De MILVUS a una capacidad operativa
MILPRO parte de un desarrollo que no nace desde cero. STS e Instalaza llevan años trabajando conjuntamente en la familia MILVUS, una línea española de municiones merodeadoras de ala fija.
La incorporación de Seadrone y EINSA amplía además las posibilidades de integración del sistema en plataformas no tripuladas navales y terrestres. Precisamente una de las líneas que Defensa considera de interés es la posibilidad de integrar este tipo de municiones en diferentes plataformas y hacerlas operar de forma coordinada dentro de una arquitectura de combate más amplia.
El interés de las Fuerzas Armadas por esta categoría de sistemas refleja las conclusiones extraídas de los conflictos recientes. El Ministerio reconoce en la documentación del programa que las municiones merodeadoras se han convertido en un recurso esencial del campo de batalla moderno, al combinar vigilancia, persistencia y capacidad de ataque de precisión en una misma plataforma.
La adjudicación de MILPRO permitirá ahora avanzar hacia un demostrador español de munición merodeadora de medio alcance, construido sobre una tecnología nacional ya existente y orientado expresamente a los requisitos establecidos por Defensa.
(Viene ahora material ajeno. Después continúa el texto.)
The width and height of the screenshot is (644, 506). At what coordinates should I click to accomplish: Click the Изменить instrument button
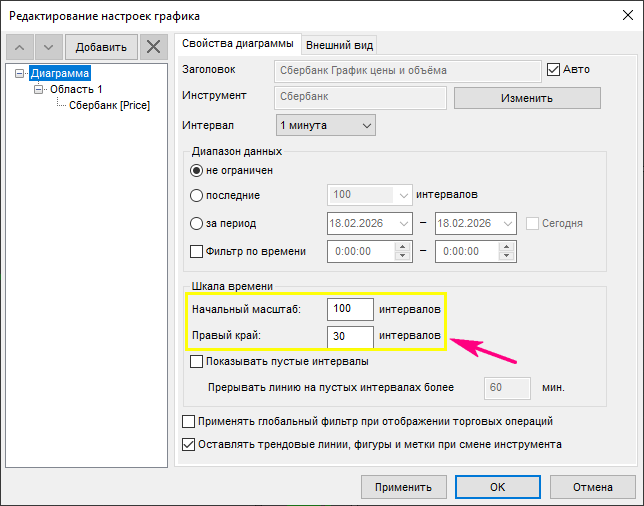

El contrato tiene un valor de 805 000 euros, prácticamente equivalente al límite máximo de aportación que el Ministerio había fijado para cada proyecto de la categoría LOIMUN, situado en 805 785,12 euros antes de IVA. La financiación servirá para llevar MILVUS desde su actual base tecnológica hacia un demostrador susceptible de ser evaluado y experimentado posteriormente por las Fuerzas Armadas.